======== Extrait fourni
Les journalistes donnent des faits et se gardent bien de juger. Ainsi Laurence Girard* : « Depuis le mardi 20 mars, plus aucun bétail vivant d’origine européenne ne doit franchir les frontières de la Russie… Cette interdiction a provoqué, le même jour, une vive réaction de la Commission européenne, qui a jugé cette décision « disproportionnée » et « injustifiée »…. Moscou a motivé sa décision en invoquant la propagation du virus de Schmallenberg en Europe…. Les éleveurs sont confrontés au même triste spectacle : la naissance d’animaux mort-nés ou déformés… La contamination des bêtes se ferait par piqûre de moucherons ou de moustiques. »

Le lecteur est obligé de se poser ses propres questions, Pourquoi exporter du bétail vivant ? Le lecteur est obligé d’essayer d’y répondre : Il vaudrait mieux relocaliser complètement l’élevage, ne pas transporter bêtes et viandes d’un bout à l’autre de la planète et diminuer son alimentation carnée pour diminuer les émissions de gaz à effet de serre. Par conséquent le ministère de l’agriculture français qui a tenu à mettre en garde « ses partenaires commerciaux à l’export que les barrières aux échanges restent injustifiées » n’a pas raison. De même la Russie, qui s’apprête à faire son entrée cet été dans l’Organisation mondiale du commerce (OMC) est dans son tort. Le libre-échange au niveau alimentaire est une aberration qui empêche la souveraineté et la sécurité alimentaire sur notre planète dévastée par le libéralisme économique. Les journalistes devraient en tenir compte et aménager leurs articles en ce sens. Sinon, cette « neutralité » journalistique empêche l’évolution des mentalités, c’est toujours l’idéologie des plus forts qui continue de régner.
================
======== Données fournies
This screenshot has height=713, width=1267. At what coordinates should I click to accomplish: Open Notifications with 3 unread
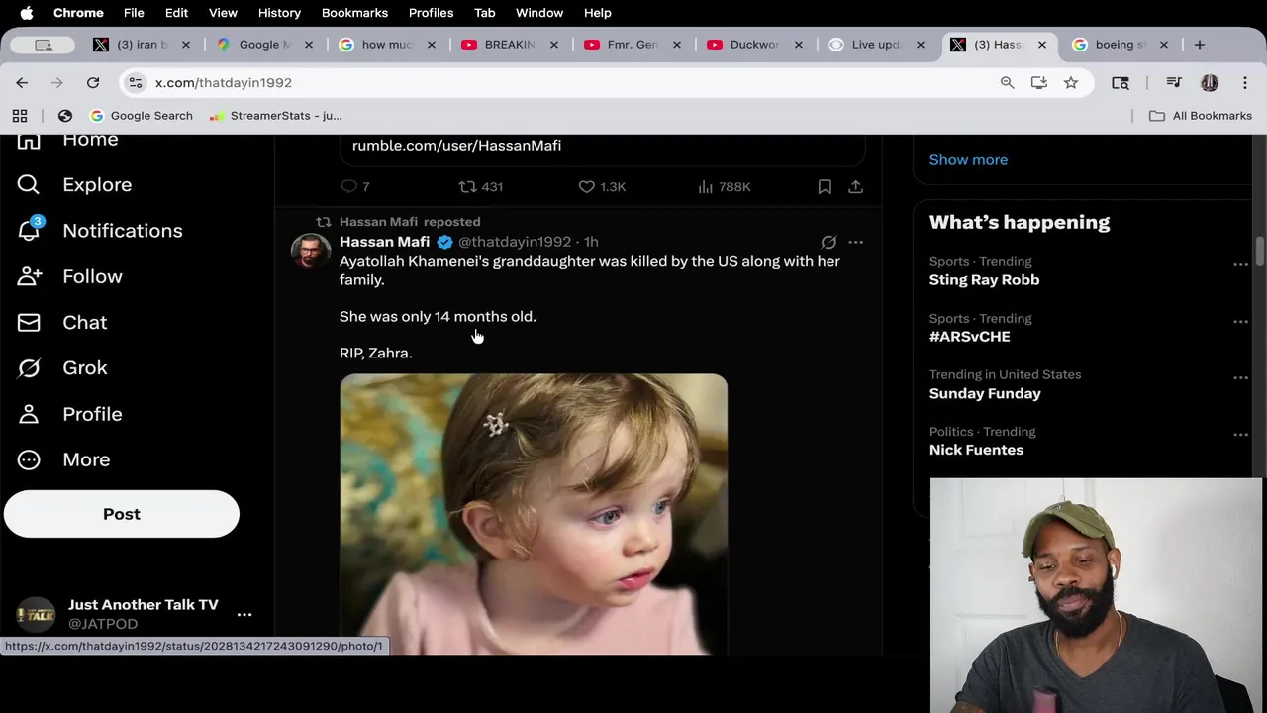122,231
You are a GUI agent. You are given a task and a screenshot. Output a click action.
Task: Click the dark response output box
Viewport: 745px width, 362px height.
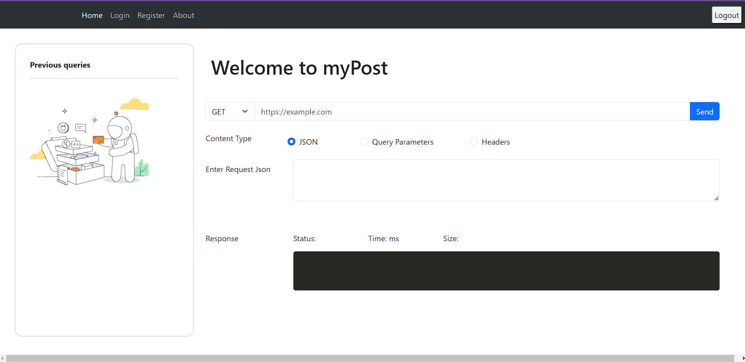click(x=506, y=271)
================
======== Données fournies
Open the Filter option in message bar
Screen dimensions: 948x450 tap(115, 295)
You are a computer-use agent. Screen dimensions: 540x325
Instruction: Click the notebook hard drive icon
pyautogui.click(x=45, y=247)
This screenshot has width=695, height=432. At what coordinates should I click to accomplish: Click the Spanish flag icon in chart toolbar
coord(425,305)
================
Travail demandé: Pouvez-vous donner la suite de l'extrait sur la neutralité des journalistes, en reprenant juste après sa dernière phrase ?

Réponse rédigée:
Les journalistes du MONDE, sauf exception comme Hervé Kempf, font preuve d’une ignorance dommageable de l’urgence écologique. Nous conseillons à Laurence Girard de lire Le retour des paysans de Silvia Pérez-Vitoria :  « En 1986, l’agriculture entre dans les accords du GATT avec l’Uruguay Round. La suprématie de la marchandise sur l’aliment est actée dans des textes internationaux. Le seul intérêt est le développement du commerce et les profits des transactionnaires (firmes agro-exportatrices, sociétés de transports, assurances, banques). Cela ne favorise ni l’alimentation de la population, ni l’activité du paysan local, ni les économies d’énergie. Le protectionnisme est une condition incontournable de l’autonomie. Via Campesina demande le retrait de l’agriculture de l’OMC (organisation mondiale du commerce), ou plutôt le retrait de l’OMC de l’agriculture. Pour Via Campesina, mouvement mondial de petits paysans fondé officiellement en 1993 à Mons en Belgique, la souveraineté alimentaire est définie comme « le droit de chaque nation de maintenir et d’élaborer sa propre capacité à produire son alimentation de base dans le respect de la diversité culturelle et productive ». »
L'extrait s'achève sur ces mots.